In general, a circulant matrix  $\mathbf{W} \in \mathbb{R}^{n \times n}$  [14] is defined by a vector  $\mathbf{w} = (w_1, w_2, \dots, w_n)$  as the following:

$$\mathbf{W} = \begin{bmatrix} w_1 & w_n & \dots & w_3 & w_2 \\ w_2 & w_1 & w_n & & w_3 \\ \vdots & w_2 & w_1 & \ddots & \vdots \\ w_{n-1} & & \ddots & \ddots & w_n \\ w_n & w_{n-1} & \dots & w_2 & w_1 \end{bmatrix}.$$
 (3)

From equation (3) it is seen that an *n*-by-*n* circulant matrix only has *n* parameters because of its strong structure.
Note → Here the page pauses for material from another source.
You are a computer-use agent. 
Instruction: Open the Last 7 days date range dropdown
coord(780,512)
Clearly, when such structure is imposed to the weight matrices of DNNs, the required space cost for storing the weights is immediately reduced from  $O(n^2)$  to O(n).
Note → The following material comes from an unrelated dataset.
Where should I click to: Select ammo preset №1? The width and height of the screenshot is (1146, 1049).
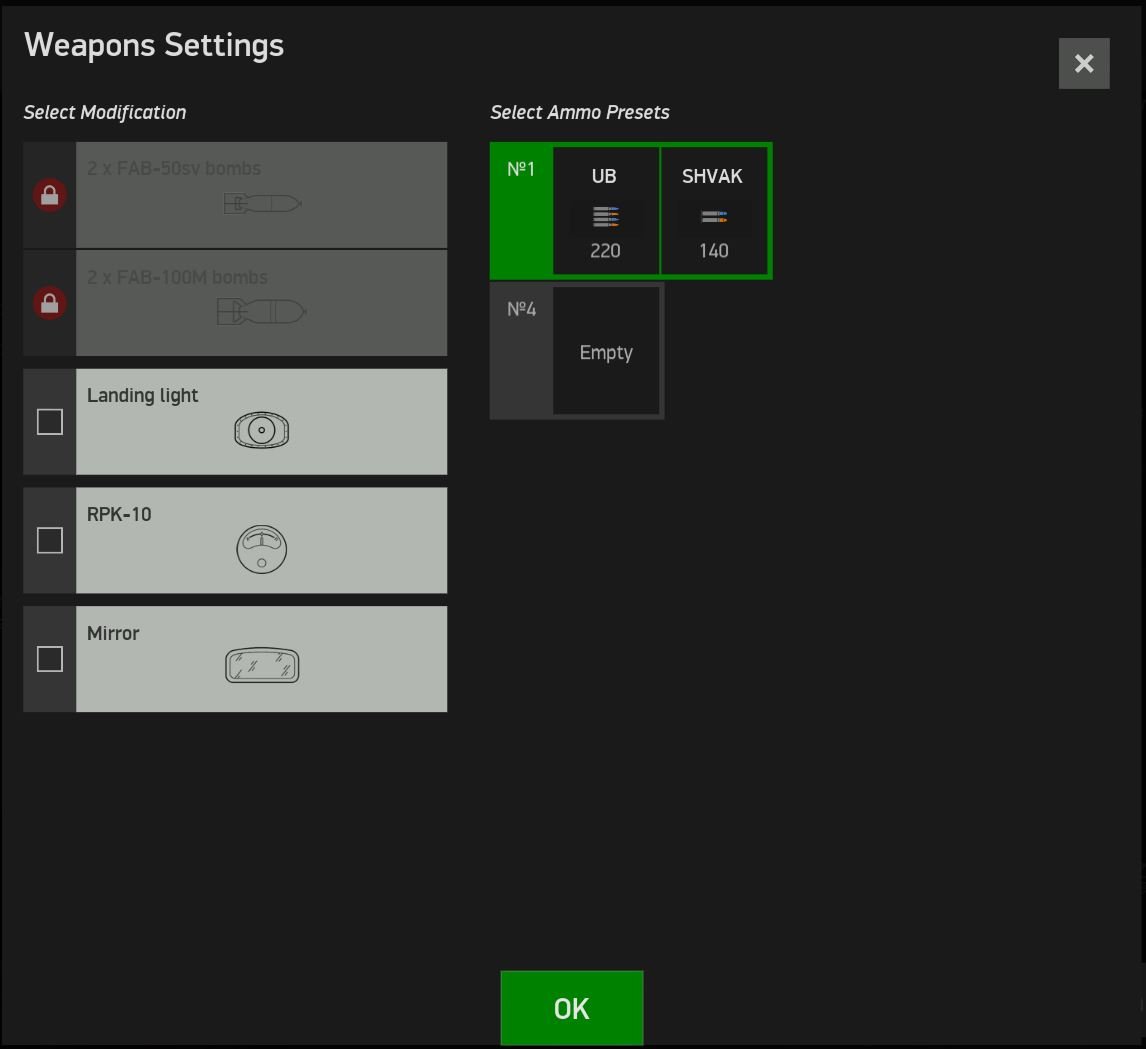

Besides the advantage on low space cost, the use of circulant matrices as weight matrices can also lead to low computational complexity for both inference and training, which are described as below:

**Inference:** As indicated in equation (1), the dominating computation during the forward propagation in the inference is the matrix-vector multiplication (Wx). According to [14], when **W** is a circulant matrix, **Wx** can be performed as below:

$$\mathbf{a} = \mathbf{W}\mathbf{x} = \operatorname{ifft}(\operatorname{fft}(\mathbf{w}) \circ \operatorname{fft}(\mathbf{x})), \tag{4}$$

where  $\circ$  denotes the element-wise multiplication; fft(·) denotes the fast Fourier transform; and ifft(·) denotes the inverse fast Fourier transform. Notice that since the computational complexity of *n*-point FFT/IFFT is only  $O(n \log n)$ , the computational complexity of DNN inference can achieve order-ofmagnitude reduction (from  $O(n^2)$  to  $O(n \log n)$ ).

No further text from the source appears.